SWARAKYAT.COM - Semboyan TNI adalah Rakyat yang diproklamirkan Tentara Nasional Indonesia (TNI) ternyata bukan penghias spanduk semata. Banyak sudah bukti nyata tentang kecintaan dan kesetiaan prajurit TNI kepada rakyat.
Salah satunya seperti kisah hidup seorang mantan Panglima
TNI, yang rela melepaskan jabatan tingginya di salah satu BUMN terkaya di Tanah
Air, hanya karena tak terima rakyat menderita sementara dia mendapatkan gaji
yang sangat besar.
Mau tahu siapakah beliau? simak penelusuran VIVA Militer, di
edisi Jumat 6 November 2020 berikut ini.
Beliau adalah Jenderal Endriartono Sutarto. Prajurit
Angkatan Darat kelahiran Purworejo, Jawa Tengah yang menjabat Panglima TNI
ke-14 masa tugas 7 Juni 2002 hingga 13 Februari 2006.

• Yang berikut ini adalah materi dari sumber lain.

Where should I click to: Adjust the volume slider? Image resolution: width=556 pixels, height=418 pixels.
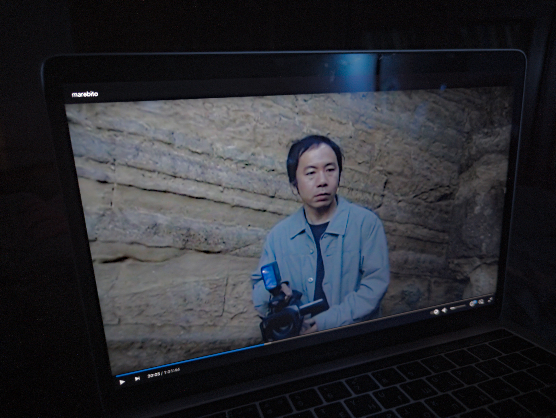(457, 307)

Endriartono merupakan jenderal yang menjabat Panglima TNI di
masa pemerintah dua presiden berbeda, dia diangkat menjadi Panglima TNI oleh
Presiden Megawati Soekarnoputri dan mengakhirinya di era Presiden Susilo
Bambang Yudhoyono.
Selepas menjabat Panglima TNI, di masa pensiunnya ternyataa
beliau dipercaya untuk mengisi jabatan sebagai Komisaris Utama PT Pertamina.
Beliau dilantik pada 8 Desember 2006 menggantikan Martiono
Hadianto. Jenderal TNI lulusan Akademi Militer 1971 ini diangkat tak cuma
menjadi Komisaris Utama tapi juga Komisaris Independen PT Pertamina (Persero).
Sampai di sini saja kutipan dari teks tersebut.